IPV6 will come that’s for sure and many ISPs are starting to offer it due to the lack of available Public IPV4 addresses. This means internet facing routers need to support IPV6 right now but for the foreseeable future an internal device that may or may not support IPV6 is simply not an issue. We already have IPV6 internet links that retain IPV4 behind routers, that’s got at least a decade of life in it yet. A simple /24 IPV4 range supports 253 active internal devices, a /23 supports 509 and it doubles with every step. Internally in any premises behind NAT there is no pressure to replace IPV4 and likely never will be, so the take up of IPV6 internally just does not have a driver to force it. I’m sure internal IPV6 will come as software development costs make rationalisation a sensible approach but in the timescales we have available every equipment manufacturer will have ample time to bring their updates to market.

Correct.
It is a shame as ipv6 has advantages for the home network … including the option of eliminating dhcp and using more reliable discovery, replacing ARP with NDP and even having more secure addressing options for local only ipv6 addressing (ipv6 ULA). … this could help home networks. The other benefit is when using internet as increasingly ipv6 routing across the internet is quicker than ipv4 improving latency on streaming. There is far more to ipv6 than just additional addresses out on the internet… I think that is what the layman only associates with ipv6.

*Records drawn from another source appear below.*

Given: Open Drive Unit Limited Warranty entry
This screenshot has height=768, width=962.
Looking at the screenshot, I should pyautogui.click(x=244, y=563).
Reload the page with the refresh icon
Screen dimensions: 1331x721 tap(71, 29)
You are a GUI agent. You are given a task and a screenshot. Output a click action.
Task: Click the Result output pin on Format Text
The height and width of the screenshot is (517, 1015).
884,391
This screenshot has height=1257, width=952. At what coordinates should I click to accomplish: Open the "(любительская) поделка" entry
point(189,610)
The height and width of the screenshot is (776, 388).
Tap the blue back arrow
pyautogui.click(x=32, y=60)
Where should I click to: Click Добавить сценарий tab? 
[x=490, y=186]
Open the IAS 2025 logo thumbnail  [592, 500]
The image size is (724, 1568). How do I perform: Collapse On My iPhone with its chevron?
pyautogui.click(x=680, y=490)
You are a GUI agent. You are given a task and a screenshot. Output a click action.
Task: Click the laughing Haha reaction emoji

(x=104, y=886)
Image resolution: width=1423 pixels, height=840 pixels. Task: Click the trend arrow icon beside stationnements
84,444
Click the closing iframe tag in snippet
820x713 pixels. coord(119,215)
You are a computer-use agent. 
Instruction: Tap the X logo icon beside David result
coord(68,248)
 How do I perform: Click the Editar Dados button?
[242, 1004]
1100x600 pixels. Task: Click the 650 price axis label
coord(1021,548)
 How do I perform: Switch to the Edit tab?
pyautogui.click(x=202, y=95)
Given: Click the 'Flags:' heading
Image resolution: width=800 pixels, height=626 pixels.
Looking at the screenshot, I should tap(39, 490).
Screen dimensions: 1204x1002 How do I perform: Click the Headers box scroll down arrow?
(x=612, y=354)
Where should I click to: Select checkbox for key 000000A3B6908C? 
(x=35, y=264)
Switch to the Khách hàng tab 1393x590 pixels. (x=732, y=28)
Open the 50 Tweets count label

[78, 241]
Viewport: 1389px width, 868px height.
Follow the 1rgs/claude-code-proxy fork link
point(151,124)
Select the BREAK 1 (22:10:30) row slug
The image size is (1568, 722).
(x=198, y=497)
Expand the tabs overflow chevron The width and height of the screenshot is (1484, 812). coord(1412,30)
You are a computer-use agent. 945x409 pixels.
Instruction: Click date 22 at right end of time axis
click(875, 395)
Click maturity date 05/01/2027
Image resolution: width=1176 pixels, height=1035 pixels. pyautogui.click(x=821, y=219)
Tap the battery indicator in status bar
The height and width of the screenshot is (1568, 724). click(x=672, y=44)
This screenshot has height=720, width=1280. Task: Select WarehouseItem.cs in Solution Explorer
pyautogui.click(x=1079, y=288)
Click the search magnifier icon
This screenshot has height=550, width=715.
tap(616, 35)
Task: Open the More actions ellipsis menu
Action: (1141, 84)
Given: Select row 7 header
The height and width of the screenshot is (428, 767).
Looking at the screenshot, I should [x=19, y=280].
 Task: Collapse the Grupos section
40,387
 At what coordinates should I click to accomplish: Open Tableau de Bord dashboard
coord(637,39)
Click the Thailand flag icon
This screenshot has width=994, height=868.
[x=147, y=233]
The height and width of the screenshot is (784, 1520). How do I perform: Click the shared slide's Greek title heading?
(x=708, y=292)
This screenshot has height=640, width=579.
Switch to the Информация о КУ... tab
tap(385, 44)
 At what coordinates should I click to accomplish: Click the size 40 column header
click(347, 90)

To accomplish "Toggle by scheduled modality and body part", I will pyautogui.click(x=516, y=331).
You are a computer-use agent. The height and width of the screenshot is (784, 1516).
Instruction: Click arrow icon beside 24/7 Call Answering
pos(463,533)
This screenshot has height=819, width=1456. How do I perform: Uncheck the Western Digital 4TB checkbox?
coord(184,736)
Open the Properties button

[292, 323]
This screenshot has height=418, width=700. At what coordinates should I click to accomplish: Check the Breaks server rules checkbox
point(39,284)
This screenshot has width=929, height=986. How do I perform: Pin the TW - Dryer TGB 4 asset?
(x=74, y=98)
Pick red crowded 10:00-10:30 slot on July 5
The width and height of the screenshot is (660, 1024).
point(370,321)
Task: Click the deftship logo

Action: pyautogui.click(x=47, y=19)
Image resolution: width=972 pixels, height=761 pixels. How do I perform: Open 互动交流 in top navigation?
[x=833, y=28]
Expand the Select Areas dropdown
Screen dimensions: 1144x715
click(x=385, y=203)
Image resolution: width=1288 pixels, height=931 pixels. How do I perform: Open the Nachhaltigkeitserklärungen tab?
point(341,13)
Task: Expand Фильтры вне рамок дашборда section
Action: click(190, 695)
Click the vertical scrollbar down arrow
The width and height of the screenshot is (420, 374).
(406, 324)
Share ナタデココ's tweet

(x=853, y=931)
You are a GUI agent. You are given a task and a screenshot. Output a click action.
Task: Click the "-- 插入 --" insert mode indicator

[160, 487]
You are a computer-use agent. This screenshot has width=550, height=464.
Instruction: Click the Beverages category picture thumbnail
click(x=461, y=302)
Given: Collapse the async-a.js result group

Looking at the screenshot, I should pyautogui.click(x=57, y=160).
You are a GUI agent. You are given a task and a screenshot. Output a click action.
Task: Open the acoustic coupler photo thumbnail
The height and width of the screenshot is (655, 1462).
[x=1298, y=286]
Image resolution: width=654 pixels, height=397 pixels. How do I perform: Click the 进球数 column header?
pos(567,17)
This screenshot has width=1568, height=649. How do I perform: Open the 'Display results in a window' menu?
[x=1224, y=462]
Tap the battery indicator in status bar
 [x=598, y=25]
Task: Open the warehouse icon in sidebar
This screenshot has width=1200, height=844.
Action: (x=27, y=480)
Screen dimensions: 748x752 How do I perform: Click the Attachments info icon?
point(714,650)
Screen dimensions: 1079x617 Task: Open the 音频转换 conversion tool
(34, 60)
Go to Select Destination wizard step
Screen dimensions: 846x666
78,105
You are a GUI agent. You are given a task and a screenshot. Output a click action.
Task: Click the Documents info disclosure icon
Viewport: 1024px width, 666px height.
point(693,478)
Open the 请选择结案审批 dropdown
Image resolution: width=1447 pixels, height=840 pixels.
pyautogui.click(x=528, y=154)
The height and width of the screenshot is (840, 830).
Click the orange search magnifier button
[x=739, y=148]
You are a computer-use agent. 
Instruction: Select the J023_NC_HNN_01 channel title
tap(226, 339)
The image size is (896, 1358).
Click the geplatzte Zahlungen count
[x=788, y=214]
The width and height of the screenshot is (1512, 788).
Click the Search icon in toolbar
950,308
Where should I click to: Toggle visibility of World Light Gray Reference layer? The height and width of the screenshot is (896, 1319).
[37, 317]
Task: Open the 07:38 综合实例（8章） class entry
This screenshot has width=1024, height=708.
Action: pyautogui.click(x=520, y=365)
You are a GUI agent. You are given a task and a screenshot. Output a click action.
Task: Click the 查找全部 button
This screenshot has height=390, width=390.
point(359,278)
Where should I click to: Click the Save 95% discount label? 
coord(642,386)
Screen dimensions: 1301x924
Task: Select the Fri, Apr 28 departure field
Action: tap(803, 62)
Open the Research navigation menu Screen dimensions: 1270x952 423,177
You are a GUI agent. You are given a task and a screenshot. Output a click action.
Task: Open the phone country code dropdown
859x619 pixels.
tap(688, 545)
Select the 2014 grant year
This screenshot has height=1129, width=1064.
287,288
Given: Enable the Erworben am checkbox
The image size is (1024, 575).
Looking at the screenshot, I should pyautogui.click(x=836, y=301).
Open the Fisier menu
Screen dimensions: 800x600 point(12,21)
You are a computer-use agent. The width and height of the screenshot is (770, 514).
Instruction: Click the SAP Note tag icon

Naim is one of the few items on my home Lan that only operates in ipv4.
I suspect it is only a matter of time before ipv6 will be supported by Naim … and I guess Naim will explore because it can remove many interoperability issues that otherwise occur with ipv4… even my smart TV uses ipv6 and only uses ipv4 if it needs to… and needs no user setup for ipv6 to just work!
I suspect many are using ipv6 on their home networks but don’t realise it which is how it should be, but are probably only aware of the additional ipv4 settings because they often need to be exposed to check or setup.